Tiga jam sudah berlalu sejak protokol diaktifkan. Sekarang listrik kembali menyala dan tiap orang bisa mengakses PC mereka. Sebagian sudah mulai proses mengecek kerusakan apa yang terjadi ke data-data saat komputernya dimatikan secara paksa. Bukan proses yang mudah—bayangkan ada berapa banyak kasus yang selama ini masing-masing petugas tangani. Mungkin ada ribuan folder berisi berkas-berkas yang harus dicek satu-persatu. Bisa jadi proses mengecek dan memindahkan kembali data mereka akan memakan waktu berhari-hari. Sebagian masih terguncang dengan yang terjadi barusan. Siapa yang menyangka, pagi hari yang dikira akan berjalan seperti biasa, tiba-tiba diisi kepanikan akibat peringatan darurat. Dengan meredanya suasana tegang, tak bisa dielakkan pertanyaan yang muncul di benak semua orang: apa yang menyebabkan ini semua?
Hawa penuh curiga ikut menjalar ke ruangan Divisi Investigasi Khusus. Tidak ada yang pernah menduga alarm itu akan berbunyi. Salah satu polisi paling senior bercerita selama 20 tahun dia bertugas, baru kali ini blackout protocol diaktifkan. Dia juga yakin saat puncak Corpo War pun, tidak pernah markas ini merasa begitu terancam hingga harus memutus listrik sebagai perlindungan. Menggunakan logika itu, ada ancaman yang lebih signifikan yang barusan menyerang markas mereka. Petugas-petugas yang duduk mengitari meja polisi senior itu kini saling melempar ide-ide konspiratif untuk melegakan rasa penasaran mereka.
Perbincangan di meja itu tidak luput dari pendengaran Gracia dan Revan. Keduanya duduk di meja masing-masing, tidak bersuara sejak dua jam terakhir.

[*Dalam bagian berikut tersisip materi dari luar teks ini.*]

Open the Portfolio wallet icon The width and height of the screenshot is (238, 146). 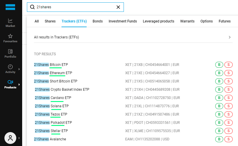pyautogui.click(x=10, y=51)
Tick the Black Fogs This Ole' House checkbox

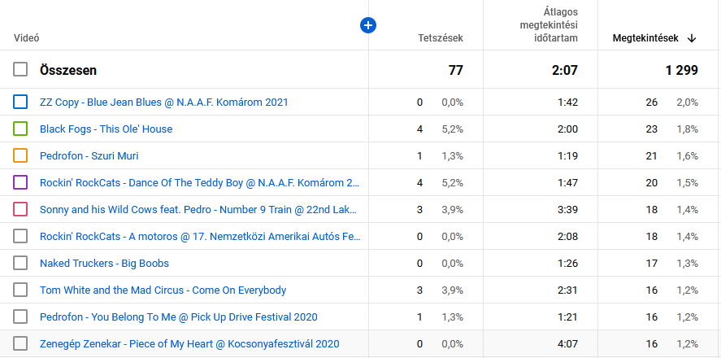coord(20,129)
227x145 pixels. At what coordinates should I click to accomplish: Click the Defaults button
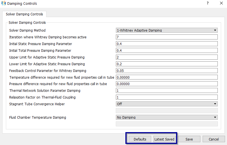pos(140,139)
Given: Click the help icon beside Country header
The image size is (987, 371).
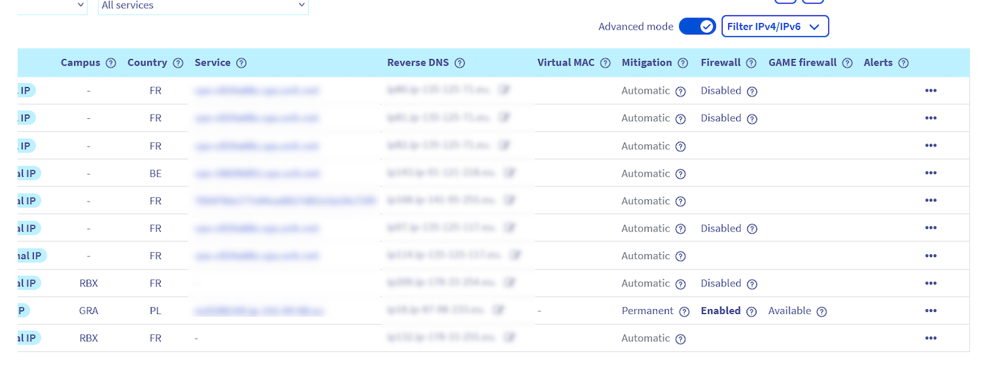Looking at the screenshot, I should (x=178, y=63).
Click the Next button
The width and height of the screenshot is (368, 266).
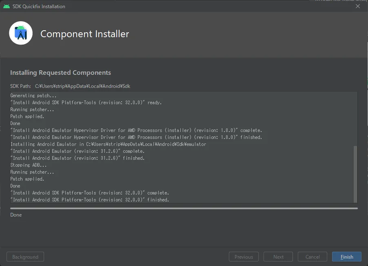pos(278,257)
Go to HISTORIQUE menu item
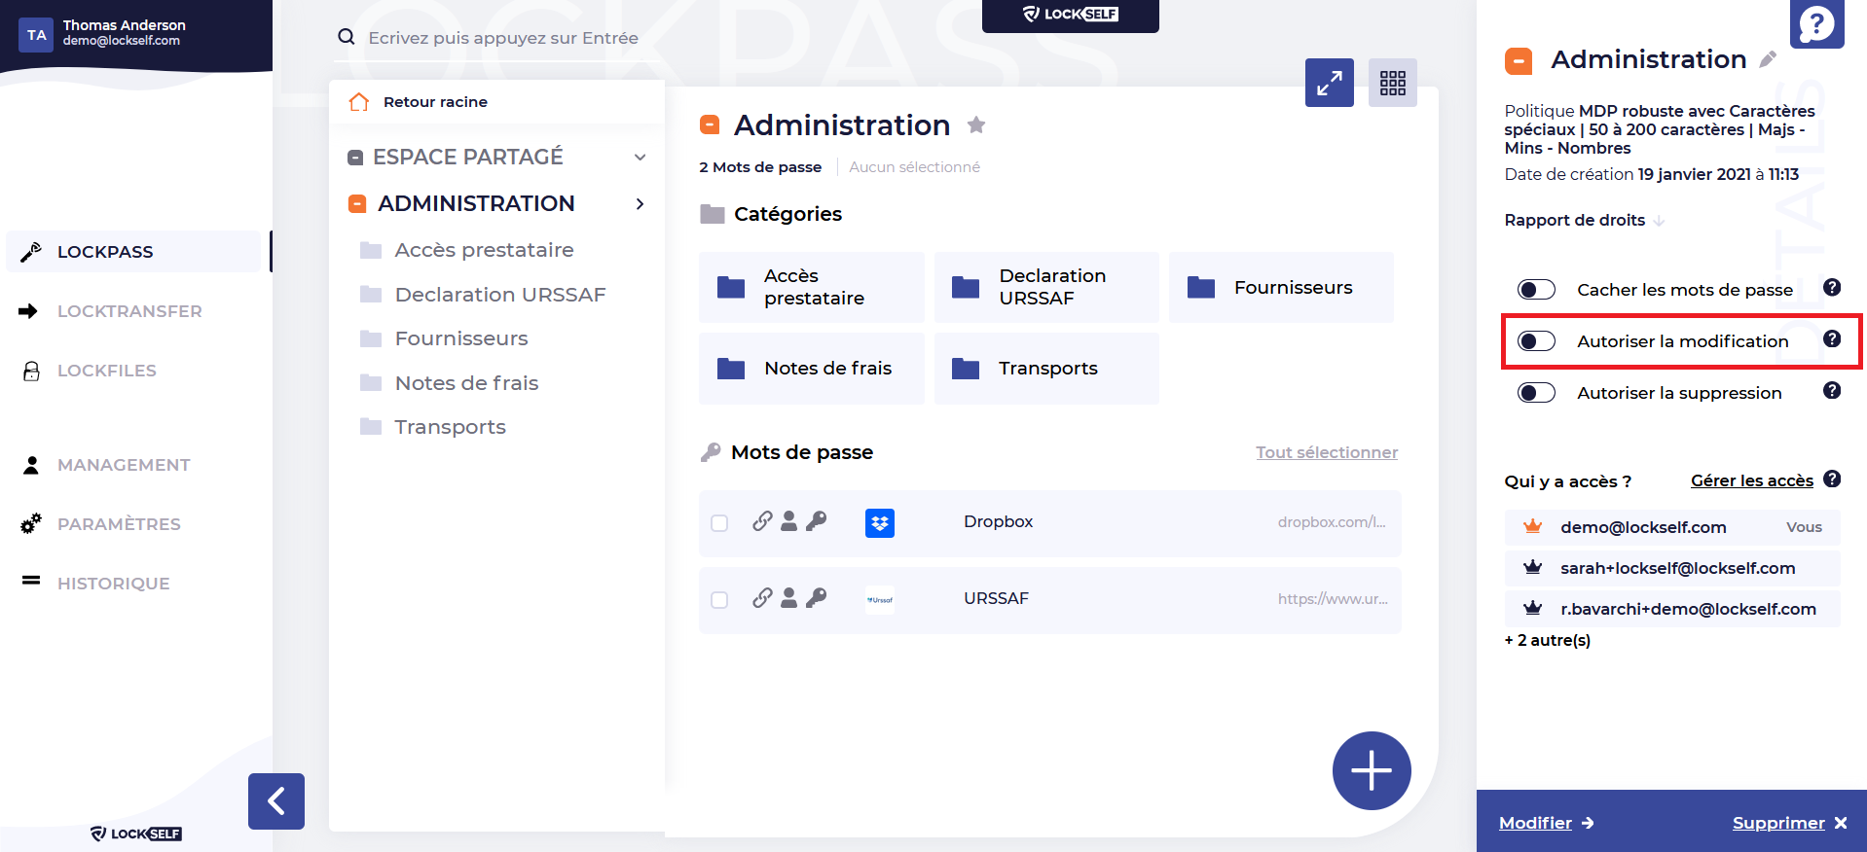 tap(113, 584)
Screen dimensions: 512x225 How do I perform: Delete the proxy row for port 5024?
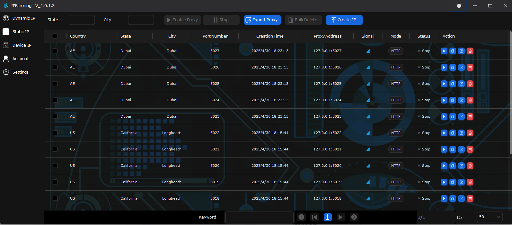(470, 100)
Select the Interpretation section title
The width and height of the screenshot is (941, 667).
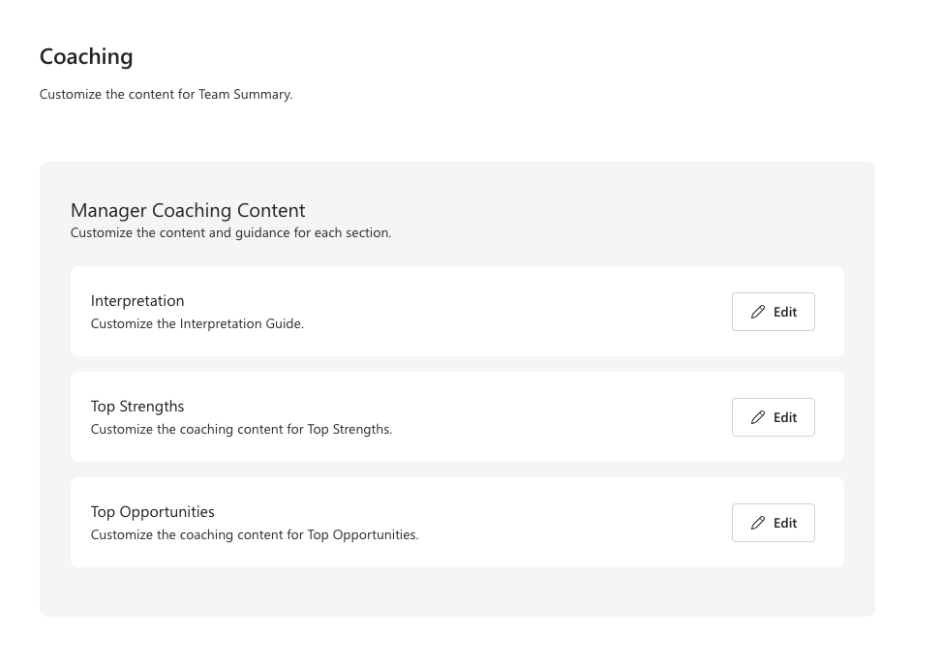click(x=137, y=301)
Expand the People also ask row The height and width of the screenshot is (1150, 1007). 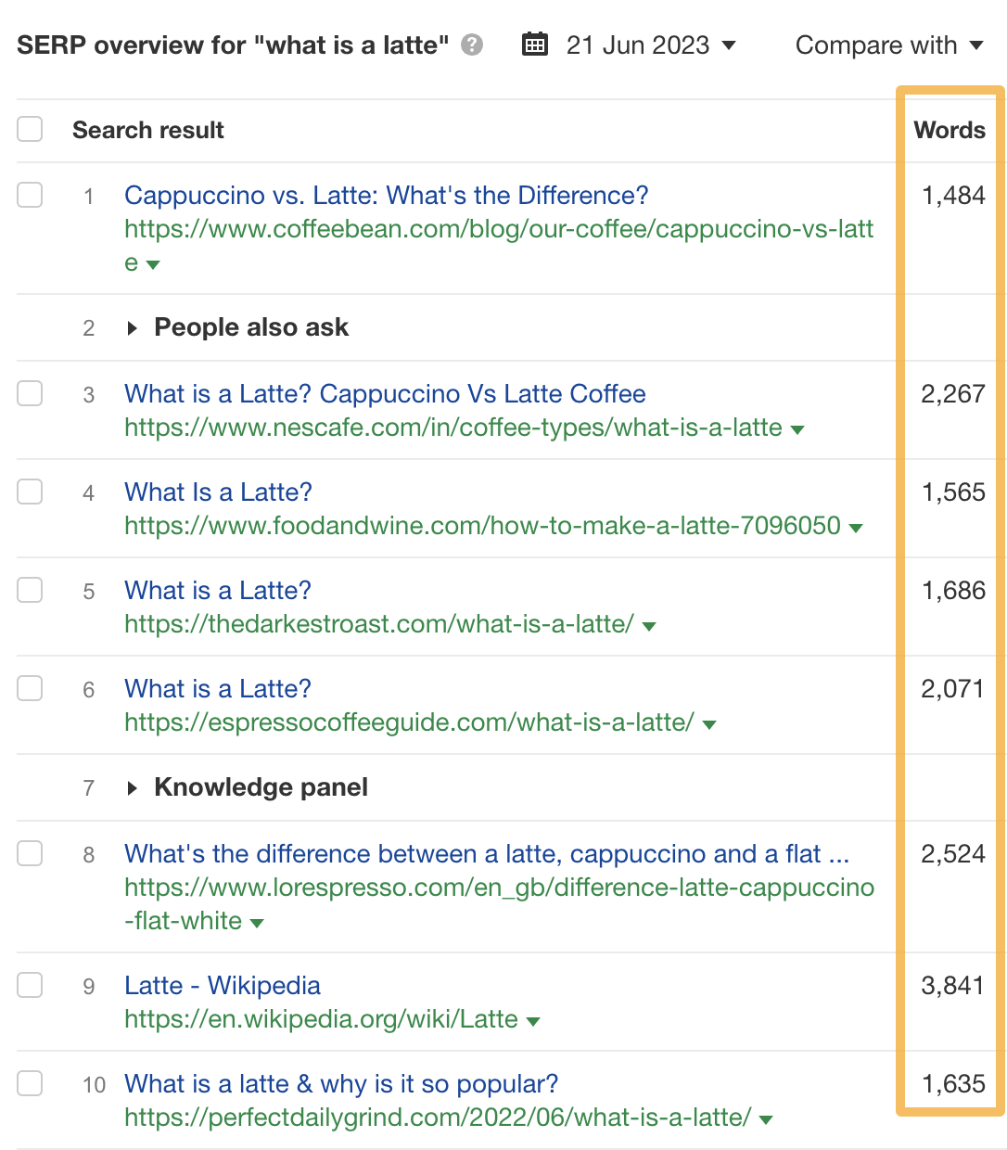131,327
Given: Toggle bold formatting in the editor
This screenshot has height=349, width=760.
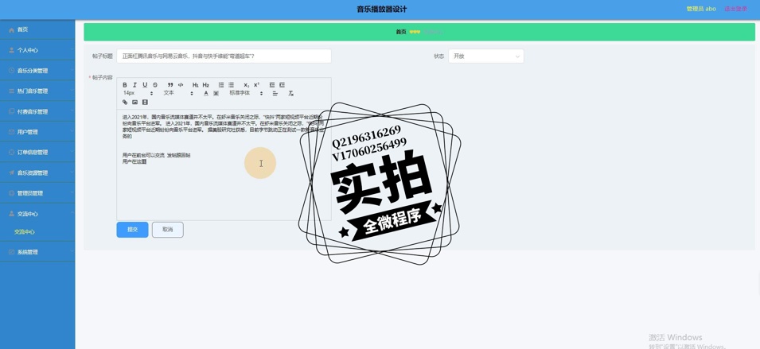Looking at the screenshot, I should 125,85.
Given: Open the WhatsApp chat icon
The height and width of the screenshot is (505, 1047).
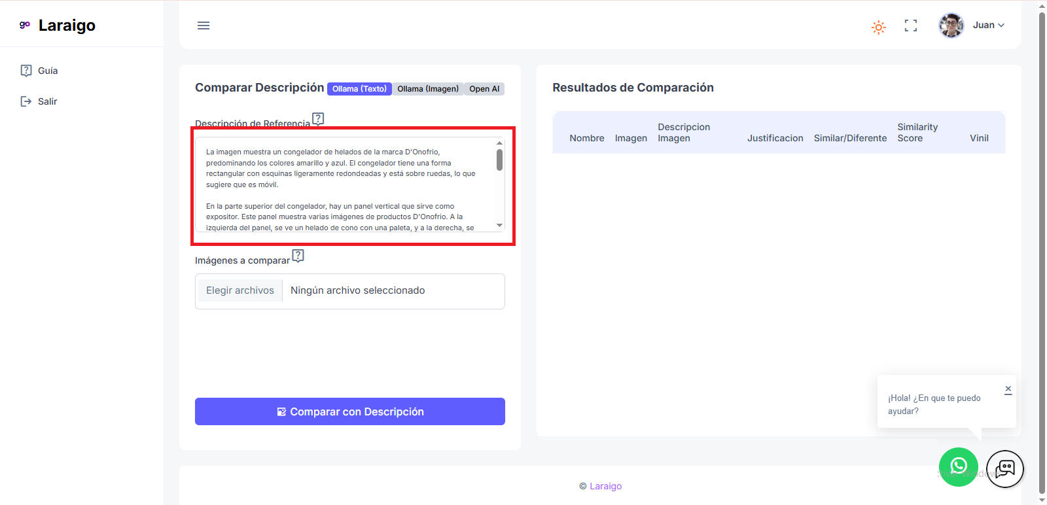Looking at the screenshot, I should (958, 466).
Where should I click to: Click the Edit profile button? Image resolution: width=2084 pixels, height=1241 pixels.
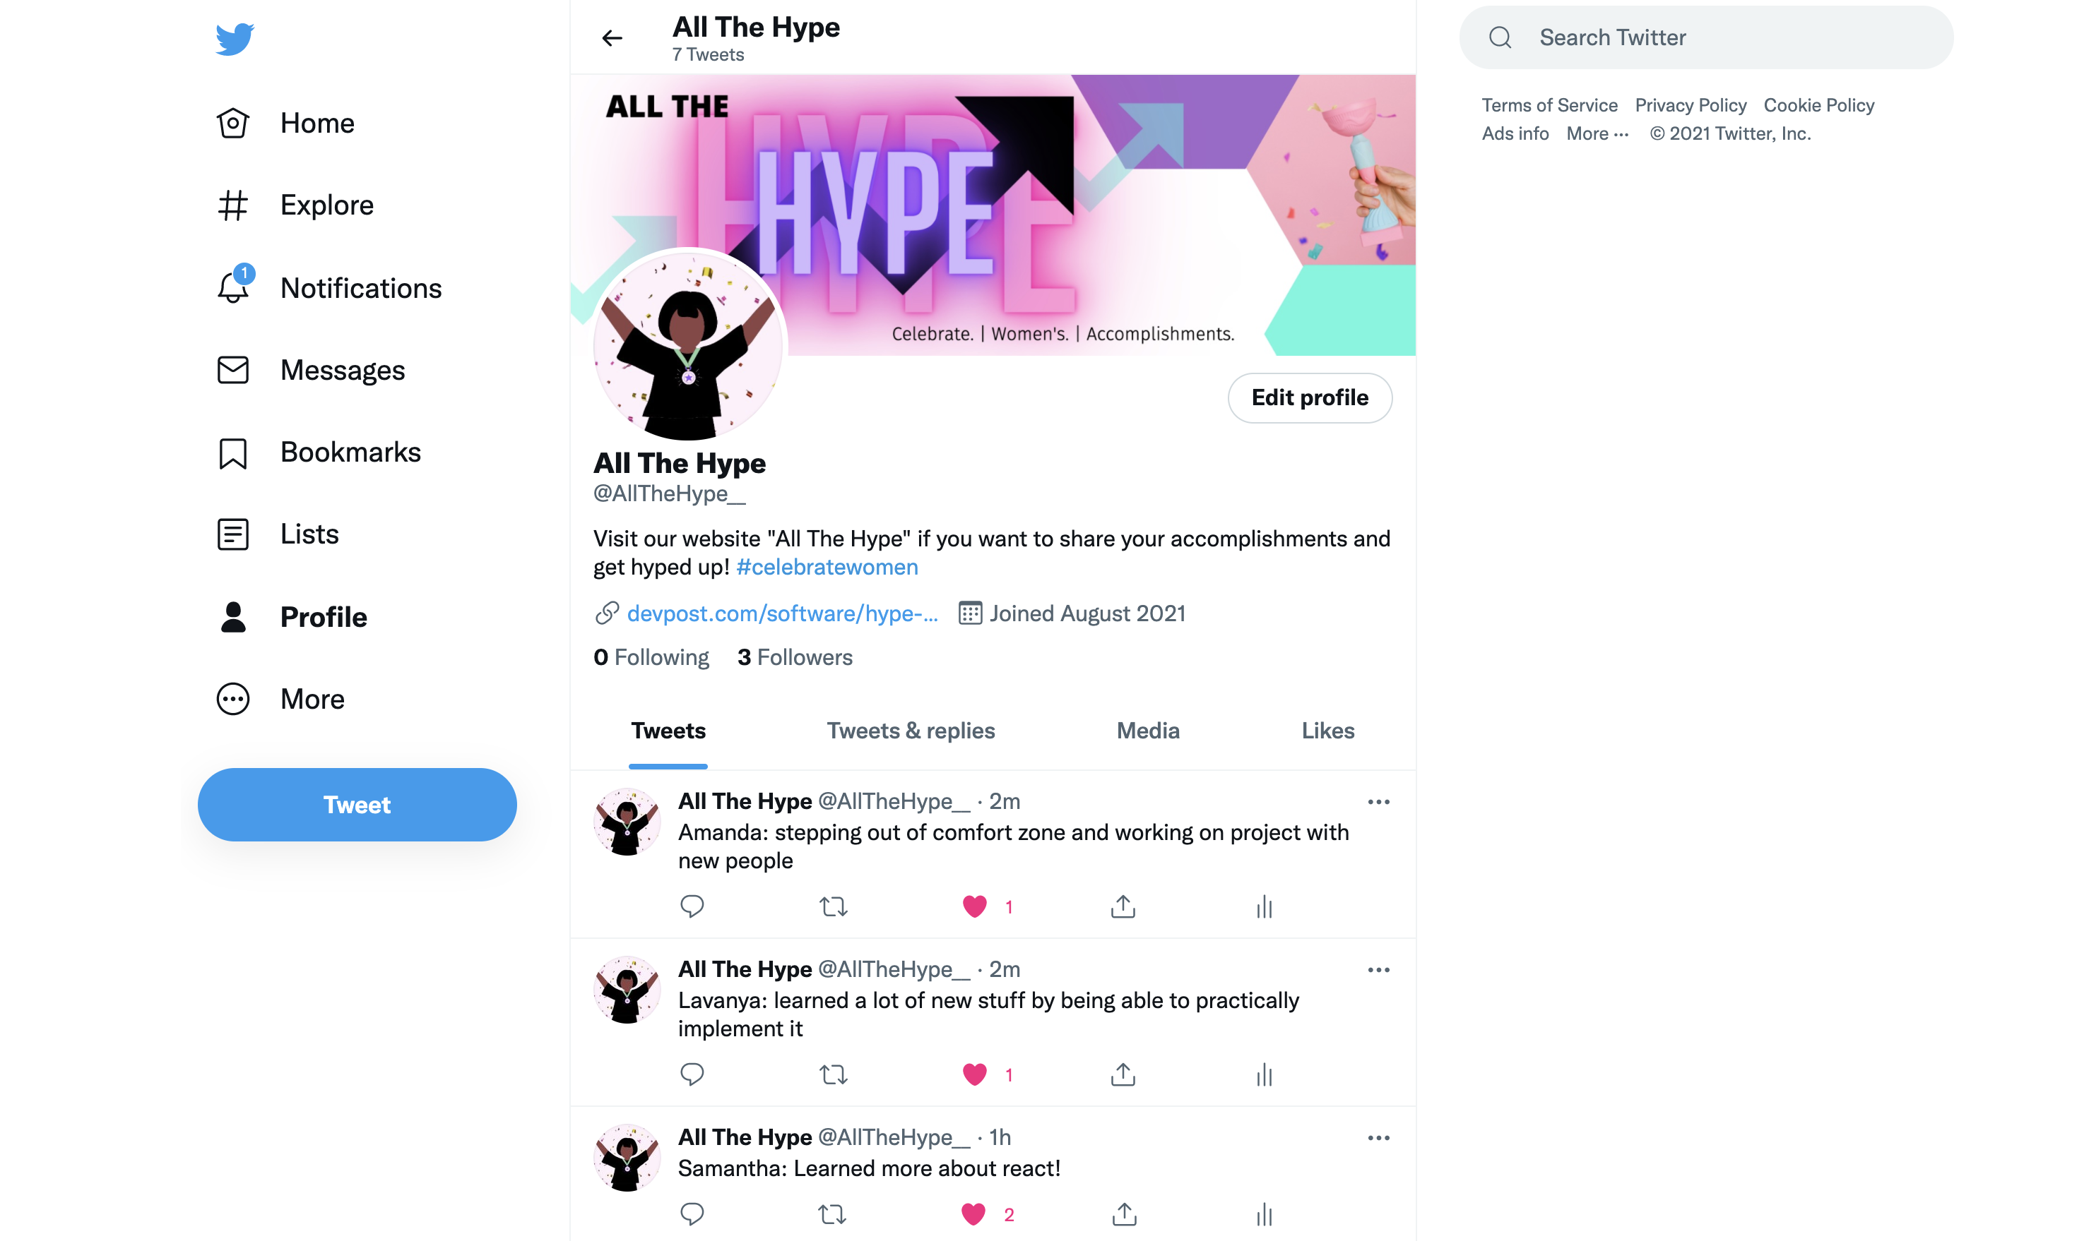(1309, 398)
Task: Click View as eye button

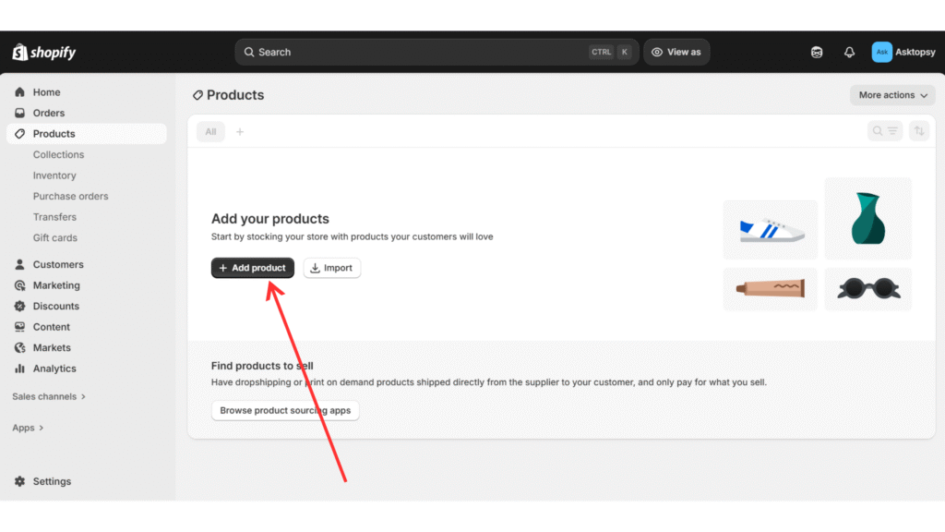Action: [x=676, y=53]
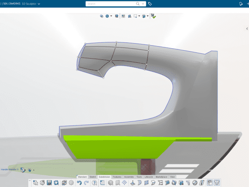Expand the 3D Sculptor app dropdown
Screen dimensions: 249x187
39,4

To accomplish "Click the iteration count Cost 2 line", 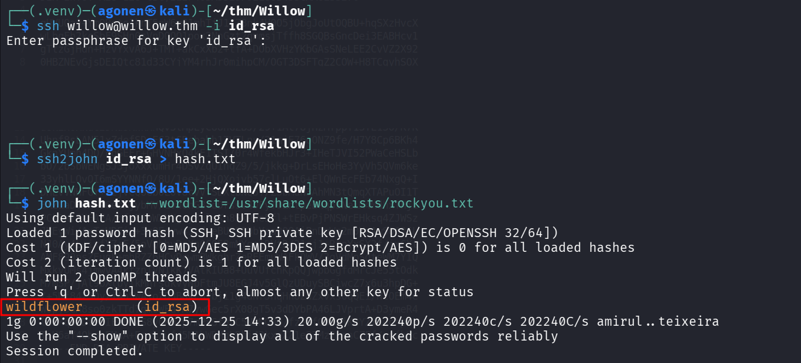I will (x=201, y=262).
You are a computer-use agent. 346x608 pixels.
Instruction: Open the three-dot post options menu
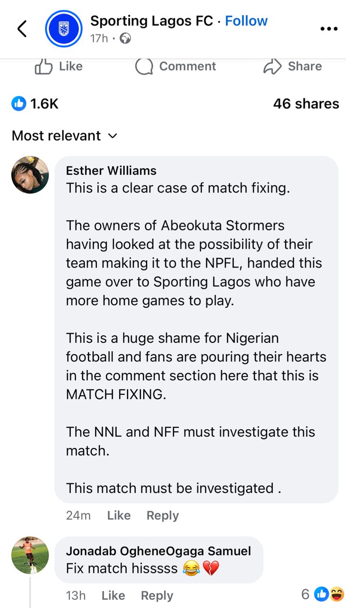(x=328, y=29)
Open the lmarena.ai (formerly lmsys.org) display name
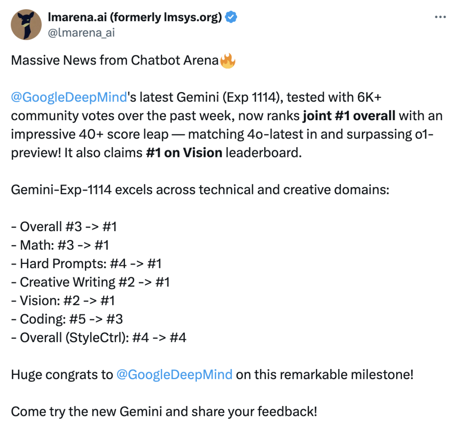This screenshot has height=423, width=456. [x=135, y=17]
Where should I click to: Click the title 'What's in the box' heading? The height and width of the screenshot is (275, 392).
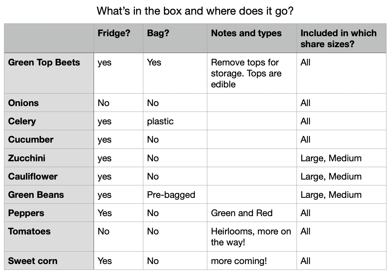tap(195, 11)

Pikiran Revan terasa masih berkunang-kunang, bahkan ketika mengedipkan mata, bayangan monitor seakan tercetak di balik kelopak matanya. Sekadar bangun dari kursi saja Revan tidak punya tenaga. Gracia juga tidak jauh berbeda. Pembuluh di pelipisnya masih berdenyut yang membuat kepalanya seperti ditusuk berkali-kali. Yang bisa ia lakukan hanya menutup mata sambil memijat pelipisnya.
"Lu tadi abis dari mana?"
Gracia membuka satu matanya. Rekannya itu sedang bersandar di kursi sambil melipat tangannya di atas dada. Sorot matanya tidak menampilkan apapun kecuali tanda lelah. Gracia jadi menimang-nimang apa saja yang bisa ia bagikan ke rekannya.
"Tadi gak sengaja nabrak orang," ucap Gracia. "Gua bantuin dia buat bangun, abis itu lanjut ke sini."
Revan mengangguk. Respons itu memberi rasa lega ke diri Gracia. Biar dia simpan dulu pertanyaan yang ia miliki. Gracia ingin memiliki hipotesis yang solid sebelum menceritakannya ke Revan. Kalau dipikir lagi, sampai sekarang dia belum melihat keberadaan komandannya sejak terakhir ia lihat. Mungkinkah Pak Alex sedang bertemu dengan para petinggi kepolisian? Rasanya sangat mungkin mengingat dia pergi menggunakan lift eksekutif.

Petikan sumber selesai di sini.